Era nipote per parte di madre di Carlo I Stuart perché suo padre Guglielmo II di Nassau, principe di Orange, aveva sposato Maria Stuart, figlia del re d’Inghilterra. Aveva poi sposato nel 1677 una figlia di primo letto di Giacomo II, Maria, di fede protestante e sua cugina. Il progetto di Giacomo II - di restaurare in Inghilterra una monarchia assoluta di fede cattolica - ricompattò, in brevissimo tempo tutto il parlamento, al di là delle suddivisioni di partito.

La situazione precipitò e Giacomo II fu costretto a fuggire in Francia, mentre Guglielmo d’Orange, sbarcato in Inghilterra nel novembre 1688 veniva proclamato re col nome di Guglielmo III. Fu una rivoluzione incruenta, consumata nel giro di pochi mesi senza combattere e, che per questo, fu definita "gloriosa".

Prima dell’incoronazione, Guglielmo III e Maria Stuart si sottoposero ad un giuramento, impegnandosi con la Dichiarazione dei diritti, il Bill of Rights, a rispettare tutte le prerogative del parlamento, e a riconoscergli la piena autorità a deliberare.

Questo atto solenne segnava la fine della monarchia assoluta e l'avvio della monarchia parlamentare costituzionale. Nel 1689, venne emesso il Toleration Act, l’editto di tolleranza grazie al quale tutti i dissidenti religiosi, con l’eccezione dei cattolici, ricevevano l’amnistia dalle condanne subite.

Il pensiero politico inglese

Se l’assolutismo regio trovò nel filosofo Thomas Hobbes il suo teorico più prestigioso, la nascita della monarchia costituzionale trovò i propri fondamenti teorici nel pensiero di John Locke. Il pensiero di Hobbes, precettore del re Carlo II durante il regime repubblicano, era impregnato di un profondo pessimismo antropologico.

Nel pensiero hobbesiano gli uomini sono tutti portati a prevaricarsi gli uni sugli altri in una "guerra di tutti contro tutti" e, soltanto rinunciando ai loro diritti a favore di un sovrano assoluto, essi possono aspirare alla quiete e alla salvaguardia della loro vita. Il terribile mostro biblico Leviatano, dalla forma di serpente tortuoso, era la metaforica rappresentazione dello Stato assoluto, costituito da una moltitudine di individui, riuniti insieme a formare una sola persona.

Voci ▸
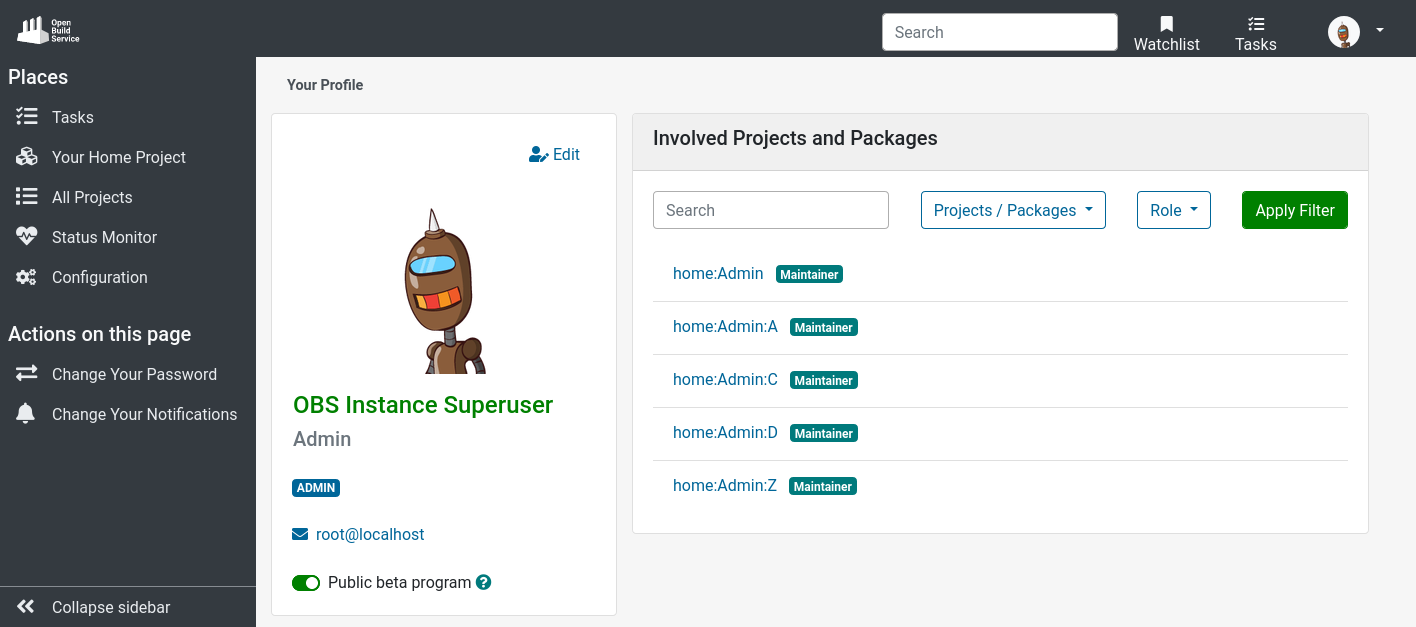This screenshot has width=1416, height=627.
Task: Open the Role filter dropdown
Action: point(1173,210)
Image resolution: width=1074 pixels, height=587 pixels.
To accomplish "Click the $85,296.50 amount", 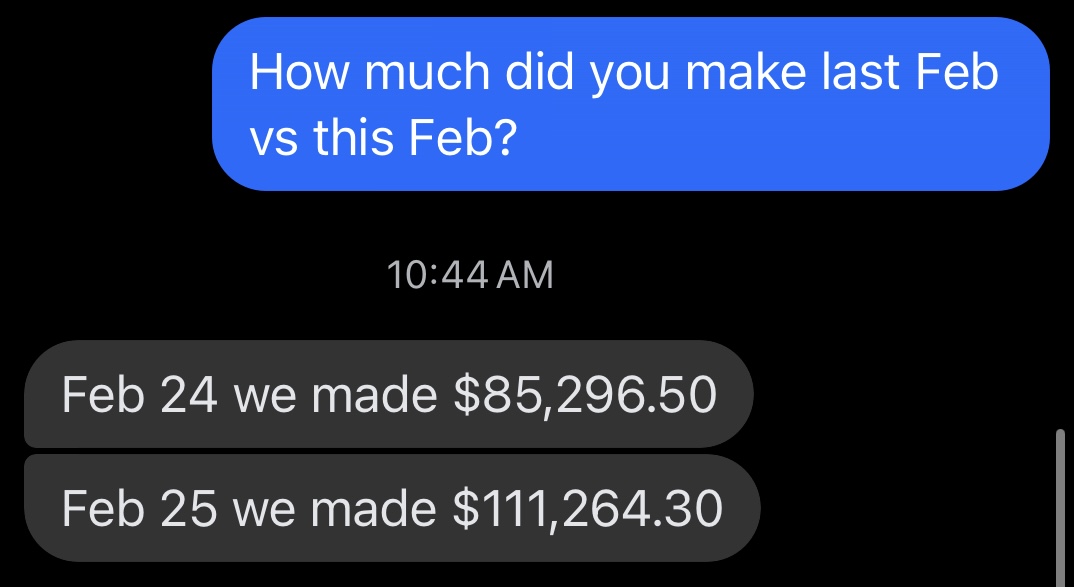I will [585, 396].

Compito assegnato 1 ▸ Trascrivi parola per parola tutto il testo sulla Gloriosa Rivoluzione che va da "Prima dell’incoronazione, Guglielmo" giù fino a "autorità a deliberare.".
Compito assegnato 2 ▸ Nel testo sulla Gloriosa Rivoluzione, quali dissidenti religiosi restano esclusi dall'amnistia del Toleration Act?
Compito assegnato 3 ▸ Secondo il testo sulla Gloriosa Rivoluzione, perché quella rivoluzione venne chiamata "gloriosa"?
Per rispondere serve soltanto il testo.

Risultato dell'esercizio 1 ▸
Prima dell’incoronazione, Guglielmo III e Maria Stuart si sottoposero ad un giuramento, impegnandosi con la Dichiarazione dei diritti, il Bill of Rights, a rispettare tutte le prerogative del parlamento, e a riconoscergli la piena autorità a deliberare.

Risultato dell'esercizio 2 ▸ I cattolici.

Risultato dell'esercizio 3 ▸ Venne chiamata così perché fu incruenta. Si compì nel giro di pochi mesi senza combattere.